Brief: Reproduce each line of the material below verbatim, from the first line through the last.

Dataset content:

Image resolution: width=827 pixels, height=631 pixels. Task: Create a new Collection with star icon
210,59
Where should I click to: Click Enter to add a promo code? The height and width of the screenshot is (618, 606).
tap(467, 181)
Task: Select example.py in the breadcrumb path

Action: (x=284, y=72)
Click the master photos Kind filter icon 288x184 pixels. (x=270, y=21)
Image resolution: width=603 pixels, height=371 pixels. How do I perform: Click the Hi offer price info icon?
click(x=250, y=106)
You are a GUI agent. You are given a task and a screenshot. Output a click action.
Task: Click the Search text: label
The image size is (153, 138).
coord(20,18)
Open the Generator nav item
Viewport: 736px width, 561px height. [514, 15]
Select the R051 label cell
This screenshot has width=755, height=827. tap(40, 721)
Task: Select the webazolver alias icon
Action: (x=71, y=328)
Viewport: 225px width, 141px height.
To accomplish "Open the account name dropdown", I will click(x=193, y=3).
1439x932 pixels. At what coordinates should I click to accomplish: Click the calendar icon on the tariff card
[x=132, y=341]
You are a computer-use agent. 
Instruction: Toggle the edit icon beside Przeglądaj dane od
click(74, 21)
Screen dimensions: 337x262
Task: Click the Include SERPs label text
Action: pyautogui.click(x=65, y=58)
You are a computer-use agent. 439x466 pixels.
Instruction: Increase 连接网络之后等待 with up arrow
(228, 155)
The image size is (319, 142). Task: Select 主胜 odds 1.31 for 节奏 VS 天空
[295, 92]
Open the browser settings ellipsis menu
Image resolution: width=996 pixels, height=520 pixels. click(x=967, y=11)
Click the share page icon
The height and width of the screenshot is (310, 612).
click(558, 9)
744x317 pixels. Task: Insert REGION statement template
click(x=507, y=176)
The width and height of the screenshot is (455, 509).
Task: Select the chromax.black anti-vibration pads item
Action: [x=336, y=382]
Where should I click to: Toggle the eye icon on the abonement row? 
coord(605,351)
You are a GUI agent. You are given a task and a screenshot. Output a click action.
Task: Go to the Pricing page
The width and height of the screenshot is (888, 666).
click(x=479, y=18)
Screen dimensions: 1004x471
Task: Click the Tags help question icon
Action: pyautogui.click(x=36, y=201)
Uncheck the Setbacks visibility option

Correct answer:
Image resolution: width=827 pixels, height=631 pixels. Task: Create a new Collection with star icon
210,59
Where should I click to: Click Enter to add a promo code? The height and width of the screenshot is (618, 606).
tap(467, 181)
Task: Select example.py in the breadcrumb path

Action: (x=284, y=72)
Click the master photos Kind filter icon 288x184 pixels. (x=270, y=21)
Image resolution: width=603 pixels, height=371 pixels. How do I perform: Click the Hi offer price info icon?
click(x=250, y=106)
You are a GUI agent. You are given a task and a screenshot. Output a click action.
Task: Click the Search text: label
The image size is (153, 138).
coord(20,18)
Open the Generator nav item
Viewport: 736px width, 561px height. [514, 15]
Select the R051 label cell
This screenshot has width=755, height=827. tap(40, 721)
Task: Select the webazolver alias icon
Action: (x=71, y=328)
Viewport: 225px width, 141px height.
To accomplish "Open the account name dropdown", I will click(x=193, y=3).
1439x932 pixels. At what coordinates should I click to accomplish: Click the calendar icon on the tariff card
[x=132, y=341]
You are a computer-use agent. 
Instruction: Toggle the edit icon beside Przeglądaj dane od
click(74, 21)
Screen dimensions: 337x262
Task: Click the Include SERPs label text
Action: pyautogui.click(x=65, y=58)
You are a computer-use agent. 439x466 pixels.
Instruction: Increase 连接网络之后等待 with up arrow
(228, 155)
The image size is (319, 142). Task: Select 主胜 odds 1.31 for 节奏 VS 天空
[295, 92]
Open the browser settings ellipsis menu
Image resolution: width=996 pixels, height=520 pixels. click(x=967, y=11)
Click the share page icon
The height and width of the screenshot is (310, 612).
click(558, 9)
744x317 pixels. Task: Insert REGION statement template
click(x=507, y=176)
The width and height of the screenshot is (455, 509).
Task: Select the chromax.black anti-vibration pads item
Action: [x=336, y=382]
Where should I click to: Toggle the eye icon on the abonement row? 
coord(605,351)
You are a GUI agent. You are given a task and a screenshot. Output a click action.
Task: Go to the Pricing page
The width and height of the screenshot is (888, 666).
click(x=479, y=18)
Screen dimensions: 1004x471
Task: Click the Tags help question icon
Action: pyautogui.click(x=36, y=201)
Uncheck the Setbacks visibility option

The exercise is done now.